[SET OF TASKS]
**a)** Reproduce the passage of the board message on spring songbird banding from "In addition to our normal" to "Market Lake WMA.".
**b)** According to the board message on spring songbird banding, how many birds did the crew capture on the busiest day of the season?

Message From the Board

July 2024 Lucian Davis

The spring songbird banding crew wrapped up the 2024 spring season on June 15th, after two months of daily banding. We ended the spring season with 1,436 birds banded or processed, including 245 recaptures (birds we had previously banded). This total is a bit lower than the spring 2023 season which had 1,653 captures, and significantly lower than the spring 2006 and 2007 seasons, with 2,325 and 1,891 captures respectively.

Intermountain Bird Observatory (IBO) scientists returned to Camas after 18 years to revisit the work done by IBO Research Director Jay Carlisle and colleagues from 2005-2007. Since then, the refuge headquarters area has lost a significant amount of vegetation, including many large cottonwood trees. Although restoration is ongoing, the headquarters area now represents a more open habitat, with some areas of wooded riparian habitat remaining along Camas Creek. We returned expecting to see lower capture rates, and a change in species composition, which is exactly what we’ve seen. We’re catching less species associated with wooded habitat like flycatchers and warblers, and more species associated with open habitat like White-crowned Sparrows and Dark-eyed Juncos.

Despite the changes in habitat, the refuge still supports an incredible number of birds, and the banding crew thoroughly enjoyed this spring season. Our season started out slow, but then jumped up quickly in late May with a day where we captured 65 birds, then two days later, 123! This turned out to be the busiest day of our season, and was a big highlight for the crew. After that, we were consistently reaching daily totals in the 50s and 60s, until it slowed back down again in June.

In addition to our typical captures, this year seems to be a good one for raptors, and we captured quite a few, including Long-eared Owls, Northern Saw-whet Owls, American Kestrels, and one Sharp-shinned Hawk. Other crew favorites included two Western Meadowlarks, an Ovenbird, three Common Nighthawks, and two Rock Wrens. We also loved capturing birds banded last year, it was great to see birds returning to the site.

            In addition to our normal banding operations, we were also able to fit MOTUS tags on 8 birds, including one Gray Catbird, five Western Tanagers, and two Bullock’s Orioles. These tags are super lightweight, under 3% of the bird’s weight. We carefully fit the tags using a stretchy harness with the tag sitting on their back. As birds migrate, these tags are detected by a growing network of MOTUS towers, helping us understand where birds travel during migration, and how long they stay at a particular site. One tanager stayed on the refuge for a day after tagging, then left the following night and was detected about 20 hours later by a MOTUS tower in Montana, a bit over 180 miles north of Camas! Another tanager was detected in Salmon, Idaho just four hours after being detected by our nearby station at Market Lake WMA.

[DATA]
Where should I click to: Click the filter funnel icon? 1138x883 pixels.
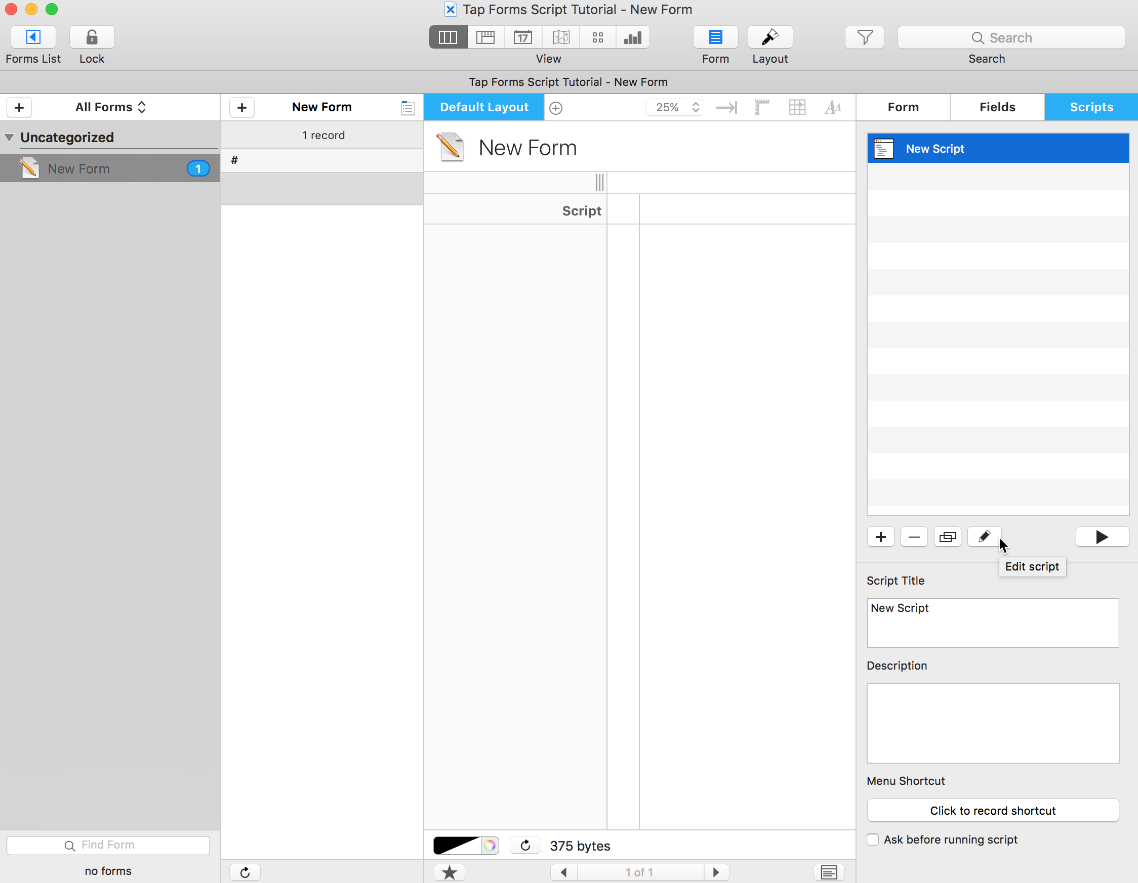(x=864, y=37)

[SOLUTIONS TO THE TASKS]
**a)**
In addition to our normal banding operations, we were also able to fit MOTUS tags on 8 birds, including one Gray Catbird, five Western Tanagers, and two Bullock’s Orioles. These tags are super lightweight, under 3% of the bird’s weight. We carefully fit the tags using a stretchy harness with the tag sitting on their back. As birds migrate, these tags are detected by a growing network of MOTUS towers, helping us understand where birds travel during migration, and how long they stay at a particular site. One tanager stayed on the refuge for a day after tagging, then left the following night and was detected about 20 hours later by a MOTUS tower in Montana, a bit over 180 miles north of Camas! Another tanager was detected in Salmon, Idaho just four hours after being detected by our nearby station at Market Lake WMA.

**b)** 123 birds.